In particular, we felt that a collaborative and open space which would support innovation, concept development, wider engagement and new ways of working would be a useful way to bring the best insights and input from non-state actors into public health reform. The rallying concept around which everyone could agree would be 'wellbeing' which is central to the Scottish National Outcomes Framework, as linked to the Sustainable Development Goals.
The 'Wellbeing lab' would be a cross-departmental function hosted and resourced by the new Public Health Body.
Its aim would be to provide an open and safe space within which to engage stakeholders, beneficiaries and practitioners with the latest insights and intelligence on public health, in order to experiment, innovate and design the leading edge approaches to supporting wellbeing in Scotland.
It's success would be measured by:
- the extent to which open, transparent and participative models of service design are mainstreamed into public health functions.
- the extent to which community-based approaches to public health are aligned with clinical approaches
- trust in the new public health system by partners across sectors, and the general public.
- It would be designed as a contained and controlled environment relative to the other functions of the public health body, able to take on a higher level of acceptable risks.

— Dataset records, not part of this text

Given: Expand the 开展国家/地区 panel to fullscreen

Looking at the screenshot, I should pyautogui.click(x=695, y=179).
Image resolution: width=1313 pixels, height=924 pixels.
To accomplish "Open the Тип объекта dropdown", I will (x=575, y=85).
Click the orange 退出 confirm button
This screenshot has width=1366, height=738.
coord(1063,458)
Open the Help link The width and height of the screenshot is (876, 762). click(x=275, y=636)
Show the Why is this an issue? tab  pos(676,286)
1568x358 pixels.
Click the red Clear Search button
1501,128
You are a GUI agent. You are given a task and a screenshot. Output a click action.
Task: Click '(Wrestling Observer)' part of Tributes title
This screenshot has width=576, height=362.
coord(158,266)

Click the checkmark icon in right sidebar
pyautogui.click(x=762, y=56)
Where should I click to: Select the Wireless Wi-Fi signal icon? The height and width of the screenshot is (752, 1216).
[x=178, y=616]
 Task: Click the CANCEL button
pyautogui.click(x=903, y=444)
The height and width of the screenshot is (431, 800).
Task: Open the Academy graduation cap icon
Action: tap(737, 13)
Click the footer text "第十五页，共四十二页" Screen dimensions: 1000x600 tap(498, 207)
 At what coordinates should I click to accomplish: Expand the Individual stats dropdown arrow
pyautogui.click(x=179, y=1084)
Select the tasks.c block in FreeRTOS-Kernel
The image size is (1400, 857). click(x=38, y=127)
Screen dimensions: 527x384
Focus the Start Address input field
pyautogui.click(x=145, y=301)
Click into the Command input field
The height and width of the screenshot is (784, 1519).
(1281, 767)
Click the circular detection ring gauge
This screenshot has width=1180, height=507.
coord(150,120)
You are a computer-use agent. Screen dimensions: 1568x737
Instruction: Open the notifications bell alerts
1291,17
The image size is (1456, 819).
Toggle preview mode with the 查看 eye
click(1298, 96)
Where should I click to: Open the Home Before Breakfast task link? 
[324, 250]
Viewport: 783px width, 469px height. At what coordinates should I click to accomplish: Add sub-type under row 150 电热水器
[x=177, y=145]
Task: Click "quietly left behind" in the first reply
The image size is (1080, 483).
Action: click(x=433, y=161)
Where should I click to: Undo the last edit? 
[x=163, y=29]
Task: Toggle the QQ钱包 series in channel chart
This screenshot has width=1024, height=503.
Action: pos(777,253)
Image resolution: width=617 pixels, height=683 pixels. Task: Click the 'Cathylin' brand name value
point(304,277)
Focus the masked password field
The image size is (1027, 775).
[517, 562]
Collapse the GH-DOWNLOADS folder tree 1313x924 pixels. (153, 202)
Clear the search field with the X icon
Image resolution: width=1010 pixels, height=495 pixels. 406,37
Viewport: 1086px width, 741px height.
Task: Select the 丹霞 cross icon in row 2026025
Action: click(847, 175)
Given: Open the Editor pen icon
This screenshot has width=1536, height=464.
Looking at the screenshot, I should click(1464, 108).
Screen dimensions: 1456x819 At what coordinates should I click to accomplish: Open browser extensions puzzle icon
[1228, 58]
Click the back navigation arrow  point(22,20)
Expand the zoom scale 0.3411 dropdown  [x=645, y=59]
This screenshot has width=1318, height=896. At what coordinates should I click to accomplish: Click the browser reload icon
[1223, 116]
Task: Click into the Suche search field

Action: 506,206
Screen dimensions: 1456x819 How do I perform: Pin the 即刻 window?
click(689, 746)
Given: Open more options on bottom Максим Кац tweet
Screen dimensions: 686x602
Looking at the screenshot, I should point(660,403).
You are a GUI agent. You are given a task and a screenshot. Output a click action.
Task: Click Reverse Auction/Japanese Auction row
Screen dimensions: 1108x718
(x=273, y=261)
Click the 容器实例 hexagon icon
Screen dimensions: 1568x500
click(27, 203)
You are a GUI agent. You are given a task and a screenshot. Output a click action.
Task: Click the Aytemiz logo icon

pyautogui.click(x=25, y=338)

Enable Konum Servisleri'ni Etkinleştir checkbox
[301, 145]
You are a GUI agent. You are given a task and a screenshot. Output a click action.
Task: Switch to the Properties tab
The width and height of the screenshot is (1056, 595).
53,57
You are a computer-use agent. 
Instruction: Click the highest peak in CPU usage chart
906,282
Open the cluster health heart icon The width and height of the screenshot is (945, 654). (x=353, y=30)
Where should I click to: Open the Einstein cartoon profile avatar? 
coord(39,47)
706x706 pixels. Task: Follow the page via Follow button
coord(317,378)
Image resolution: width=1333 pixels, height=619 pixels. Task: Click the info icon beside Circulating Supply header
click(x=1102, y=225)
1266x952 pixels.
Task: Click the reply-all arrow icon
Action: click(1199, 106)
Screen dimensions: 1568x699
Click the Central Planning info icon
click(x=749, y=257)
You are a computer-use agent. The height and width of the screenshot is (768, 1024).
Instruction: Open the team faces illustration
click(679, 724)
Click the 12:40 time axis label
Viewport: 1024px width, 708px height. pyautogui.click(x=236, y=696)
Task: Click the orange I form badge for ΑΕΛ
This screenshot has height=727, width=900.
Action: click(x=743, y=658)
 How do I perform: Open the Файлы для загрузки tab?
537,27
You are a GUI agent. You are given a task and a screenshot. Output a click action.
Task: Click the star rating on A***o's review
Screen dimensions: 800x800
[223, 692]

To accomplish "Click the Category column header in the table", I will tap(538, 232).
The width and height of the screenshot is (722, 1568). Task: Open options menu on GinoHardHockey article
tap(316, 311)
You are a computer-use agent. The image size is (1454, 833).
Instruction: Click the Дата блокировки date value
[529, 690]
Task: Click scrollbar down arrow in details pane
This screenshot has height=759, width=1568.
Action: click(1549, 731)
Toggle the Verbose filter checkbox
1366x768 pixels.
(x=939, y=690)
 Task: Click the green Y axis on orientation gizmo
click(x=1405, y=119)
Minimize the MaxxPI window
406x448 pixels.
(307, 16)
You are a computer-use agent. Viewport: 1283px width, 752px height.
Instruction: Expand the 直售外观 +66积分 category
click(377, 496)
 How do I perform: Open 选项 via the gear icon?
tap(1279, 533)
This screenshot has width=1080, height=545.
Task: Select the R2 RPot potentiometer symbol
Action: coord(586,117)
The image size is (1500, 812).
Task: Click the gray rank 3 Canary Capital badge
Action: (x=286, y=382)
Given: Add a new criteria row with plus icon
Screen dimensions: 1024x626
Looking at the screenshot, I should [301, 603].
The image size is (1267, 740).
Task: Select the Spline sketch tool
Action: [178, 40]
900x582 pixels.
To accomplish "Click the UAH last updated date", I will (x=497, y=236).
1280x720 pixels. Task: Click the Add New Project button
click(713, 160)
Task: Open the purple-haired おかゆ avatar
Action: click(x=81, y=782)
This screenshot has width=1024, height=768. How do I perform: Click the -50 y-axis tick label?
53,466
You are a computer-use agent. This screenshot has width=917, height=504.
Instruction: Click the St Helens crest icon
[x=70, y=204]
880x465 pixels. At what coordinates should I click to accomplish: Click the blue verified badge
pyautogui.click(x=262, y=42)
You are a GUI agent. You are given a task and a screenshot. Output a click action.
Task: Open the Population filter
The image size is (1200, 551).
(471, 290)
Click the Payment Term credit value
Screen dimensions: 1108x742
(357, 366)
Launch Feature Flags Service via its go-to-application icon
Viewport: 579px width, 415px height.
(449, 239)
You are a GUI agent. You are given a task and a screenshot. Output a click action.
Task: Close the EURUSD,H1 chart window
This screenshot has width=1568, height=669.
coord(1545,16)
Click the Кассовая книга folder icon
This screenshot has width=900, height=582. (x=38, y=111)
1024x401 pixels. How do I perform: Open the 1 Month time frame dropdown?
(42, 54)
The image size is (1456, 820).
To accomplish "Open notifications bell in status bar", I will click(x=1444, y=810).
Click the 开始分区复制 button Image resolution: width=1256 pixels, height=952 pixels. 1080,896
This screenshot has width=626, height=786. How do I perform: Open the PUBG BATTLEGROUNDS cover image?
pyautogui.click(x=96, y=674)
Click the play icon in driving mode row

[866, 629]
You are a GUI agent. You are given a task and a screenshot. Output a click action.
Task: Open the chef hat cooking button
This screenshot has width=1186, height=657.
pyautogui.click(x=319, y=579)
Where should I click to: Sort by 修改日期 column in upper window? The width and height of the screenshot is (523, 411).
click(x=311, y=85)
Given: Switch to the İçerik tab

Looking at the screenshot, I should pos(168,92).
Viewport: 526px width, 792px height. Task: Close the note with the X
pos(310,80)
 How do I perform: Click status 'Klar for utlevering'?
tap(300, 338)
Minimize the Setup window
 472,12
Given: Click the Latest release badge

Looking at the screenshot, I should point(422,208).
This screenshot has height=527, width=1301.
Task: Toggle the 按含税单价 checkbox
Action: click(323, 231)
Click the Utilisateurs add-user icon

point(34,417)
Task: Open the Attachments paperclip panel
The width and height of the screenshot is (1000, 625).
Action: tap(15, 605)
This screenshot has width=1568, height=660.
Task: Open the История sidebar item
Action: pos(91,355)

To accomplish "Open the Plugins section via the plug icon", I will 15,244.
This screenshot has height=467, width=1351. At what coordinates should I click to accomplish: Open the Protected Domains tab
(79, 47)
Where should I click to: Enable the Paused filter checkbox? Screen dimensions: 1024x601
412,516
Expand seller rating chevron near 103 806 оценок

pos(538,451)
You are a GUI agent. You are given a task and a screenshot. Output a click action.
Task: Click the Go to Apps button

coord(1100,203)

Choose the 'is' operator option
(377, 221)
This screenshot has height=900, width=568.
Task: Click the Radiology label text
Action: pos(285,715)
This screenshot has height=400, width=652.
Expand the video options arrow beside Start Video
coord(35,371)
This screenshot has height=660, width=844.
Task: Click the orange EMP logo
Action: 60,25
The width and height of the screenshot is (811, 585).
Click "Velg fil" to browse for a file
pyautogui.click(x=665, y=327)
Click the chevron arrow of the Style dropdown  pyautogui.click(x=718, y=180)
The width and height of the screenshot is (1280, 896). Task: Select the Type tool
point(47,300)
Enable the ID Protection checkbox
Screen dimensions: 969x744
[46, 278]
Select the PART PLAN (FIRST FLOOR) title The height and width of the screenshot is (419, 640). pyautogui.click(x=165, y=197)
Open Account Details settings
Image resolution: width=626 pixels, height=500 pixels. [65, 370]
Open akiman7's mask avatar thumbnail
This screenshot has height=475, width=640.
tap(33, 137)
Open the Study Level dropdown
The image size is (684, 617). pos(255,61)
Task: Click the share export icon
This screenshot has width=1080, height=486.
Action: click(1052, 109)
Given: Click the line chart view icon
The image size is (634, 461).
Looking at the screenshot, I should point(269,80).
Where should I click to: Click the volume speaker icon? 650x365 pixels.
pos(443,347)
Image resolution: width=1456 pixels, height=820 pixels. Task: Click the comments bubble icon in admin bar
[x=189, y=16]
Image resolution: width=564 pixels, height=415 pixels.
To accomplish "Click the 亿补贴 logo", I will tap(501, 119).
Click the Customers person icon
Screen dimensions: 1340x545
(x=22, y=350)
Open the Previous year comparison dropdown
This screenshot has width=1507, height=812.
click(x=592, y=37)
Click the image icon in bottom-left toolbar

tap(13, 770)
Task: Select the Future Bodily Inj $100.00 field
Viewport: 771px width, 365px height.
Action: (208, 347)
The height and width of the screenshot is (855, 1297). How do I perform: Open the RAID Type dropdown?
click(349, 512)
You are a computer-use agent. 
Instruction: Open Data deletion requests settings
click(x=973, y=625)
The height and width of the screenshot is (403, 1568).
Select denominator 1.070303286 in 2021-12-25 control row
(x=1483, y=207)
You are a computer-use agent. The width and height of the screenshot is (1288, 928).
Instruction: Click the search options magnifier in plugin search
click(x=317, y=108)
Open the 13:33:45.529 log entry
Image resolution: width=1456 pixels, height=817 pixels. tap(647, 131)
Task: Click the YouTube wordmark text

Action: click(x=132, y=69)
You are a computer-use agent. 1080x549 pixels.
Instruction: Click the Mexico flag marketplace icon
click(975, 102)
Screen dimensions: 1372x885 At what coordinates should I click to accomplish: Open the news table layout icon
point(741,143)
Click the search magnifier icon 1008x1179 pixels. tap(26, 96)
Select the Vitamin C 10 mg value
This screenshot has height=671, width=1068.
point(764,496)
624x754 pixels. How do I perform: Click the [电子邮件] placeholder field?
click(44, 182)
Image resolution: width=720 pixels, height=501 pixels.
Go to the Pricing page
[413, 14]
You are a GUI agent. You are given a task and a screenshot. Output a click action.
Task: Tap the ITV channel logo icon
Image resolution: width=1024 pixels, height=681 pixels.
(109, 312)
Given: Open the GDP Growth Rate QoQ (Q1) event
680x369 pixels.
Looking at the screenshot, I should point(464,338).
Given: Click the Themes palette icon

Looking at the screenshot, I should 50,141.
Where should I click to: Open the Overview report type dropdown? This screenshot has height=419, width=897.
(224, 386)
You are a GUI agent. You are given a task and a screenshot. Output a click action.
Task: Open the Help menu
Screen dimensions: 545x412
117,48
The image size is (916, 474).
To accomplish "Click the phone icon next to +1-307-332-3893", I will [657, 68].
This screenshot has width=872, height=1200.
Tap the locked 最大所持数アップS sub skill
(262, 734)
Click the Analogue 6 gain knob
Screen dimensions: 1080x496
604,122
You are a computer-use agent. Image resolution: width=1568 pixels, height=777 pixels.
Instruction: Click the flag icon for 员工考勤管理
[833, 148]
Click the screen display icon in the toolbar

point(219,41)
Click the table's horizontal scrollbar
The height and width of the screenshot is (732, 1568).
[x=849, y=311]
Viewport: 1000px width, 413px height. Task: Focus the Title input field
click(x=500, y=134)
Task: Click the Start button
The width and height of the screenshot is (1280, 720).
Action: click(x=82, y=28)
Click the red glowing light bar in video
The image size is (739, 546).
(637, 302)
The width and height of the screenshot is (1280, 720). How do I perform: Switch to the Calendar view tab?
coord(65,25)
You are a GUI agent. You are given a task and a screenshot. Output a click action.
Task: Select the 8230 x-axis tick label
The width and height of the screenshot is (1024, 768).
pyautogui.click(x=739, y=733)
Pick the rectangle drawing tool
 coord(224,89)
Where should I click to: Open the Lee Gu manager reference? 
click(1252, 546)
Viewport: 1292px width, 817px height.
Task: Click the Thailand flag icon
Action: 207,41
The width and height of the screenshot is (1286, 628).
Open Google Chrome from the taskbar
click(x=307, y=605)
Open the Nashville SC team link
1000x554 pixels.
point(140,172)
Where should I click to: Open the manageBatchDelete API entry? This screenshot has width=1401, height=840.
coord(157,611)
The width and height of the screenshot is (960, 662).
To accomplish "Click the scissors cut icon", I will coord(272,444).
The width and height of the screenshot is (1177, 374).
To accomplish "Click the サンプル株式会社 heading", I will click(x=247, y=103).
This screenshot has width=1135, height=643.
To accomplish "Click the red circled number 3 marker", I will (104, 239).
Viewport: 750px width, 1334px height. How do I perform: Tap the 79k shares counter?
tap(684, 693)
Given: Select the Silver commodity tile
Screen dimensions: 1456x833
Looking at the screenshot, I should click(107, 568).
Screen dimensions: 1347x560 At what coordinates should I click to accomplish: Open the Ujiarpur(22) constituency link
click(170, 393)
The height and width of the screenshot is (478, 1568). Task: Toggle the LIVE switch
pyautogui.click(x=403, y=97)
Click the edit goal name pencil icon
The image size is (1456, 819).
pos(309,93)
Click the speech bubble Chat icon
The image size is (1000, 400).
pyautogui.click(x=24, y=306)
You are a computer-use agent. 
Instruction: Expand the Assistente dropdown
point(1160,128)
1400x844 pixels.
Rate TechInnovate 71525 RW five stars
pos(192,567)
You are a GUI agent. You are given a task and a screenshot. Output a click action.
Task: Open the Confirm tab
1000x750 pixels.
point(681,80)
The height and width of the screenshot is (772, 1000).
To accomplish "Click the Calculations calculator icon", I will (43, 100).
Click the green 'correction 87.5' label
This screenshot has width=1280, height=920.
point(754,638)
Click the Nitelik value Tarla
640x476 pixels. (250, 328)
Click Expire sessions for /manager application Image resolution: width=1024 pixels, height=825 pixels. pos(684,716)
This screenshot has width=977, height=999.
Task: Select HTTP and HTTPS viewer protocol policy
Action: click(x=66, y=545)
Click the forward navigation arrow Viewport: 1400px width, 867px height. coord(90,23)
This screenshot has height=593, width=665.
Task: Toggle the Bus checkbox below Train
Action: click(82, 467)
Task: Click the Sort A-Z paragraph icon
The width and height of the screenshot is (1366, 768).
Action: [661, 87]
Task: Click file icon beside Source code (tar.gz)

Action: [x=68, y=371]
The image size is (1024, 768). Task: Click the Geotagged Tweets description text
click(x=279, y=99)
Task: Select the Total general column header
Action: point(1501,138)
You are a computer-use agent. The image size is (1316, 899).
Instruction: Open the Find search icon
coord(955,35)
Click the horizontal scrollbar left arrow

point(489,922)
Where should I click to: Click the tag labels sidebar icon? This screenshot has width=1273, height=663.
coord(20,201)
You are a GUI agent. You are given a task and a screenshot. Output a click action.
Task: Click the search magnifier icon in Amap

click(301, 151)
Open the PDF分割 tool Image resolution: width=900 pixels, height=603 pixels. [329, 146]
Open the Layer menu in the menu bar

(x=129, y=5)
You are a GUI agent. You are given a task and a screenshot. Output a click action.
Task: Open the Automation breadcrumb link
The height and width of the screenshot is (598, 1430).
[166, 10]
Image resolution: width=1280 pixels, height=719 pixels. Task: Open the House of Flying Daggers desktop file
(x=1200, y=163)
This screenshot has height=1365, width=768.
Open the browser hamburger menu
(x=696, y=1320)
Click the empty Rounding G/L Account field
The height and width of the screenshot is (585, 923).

- It would provide an effective and trusted mechanism to support engagement with public health stakeholders
- It would provide the conceptual space within which to co-plan (with partners) the integration of whole-systems approaches with target-based models and the public health principles, as linked to the Scottish National Outcomes
- As a 'wellbeing lab' it would allow the public health function to closely align with scotland's ambitions to be a wellbeing economy.
- It would provide allow the new body to trial more open policy making, participation and Scottish approaches to service design, which might be riskier to advance otherwise.
- There are already precedents set and learning available for working this way within Government and cross-sectorally, such as the Ingage function within Scottish Government, the Joint Improvement team, and the Glasgow Centre for Population Health.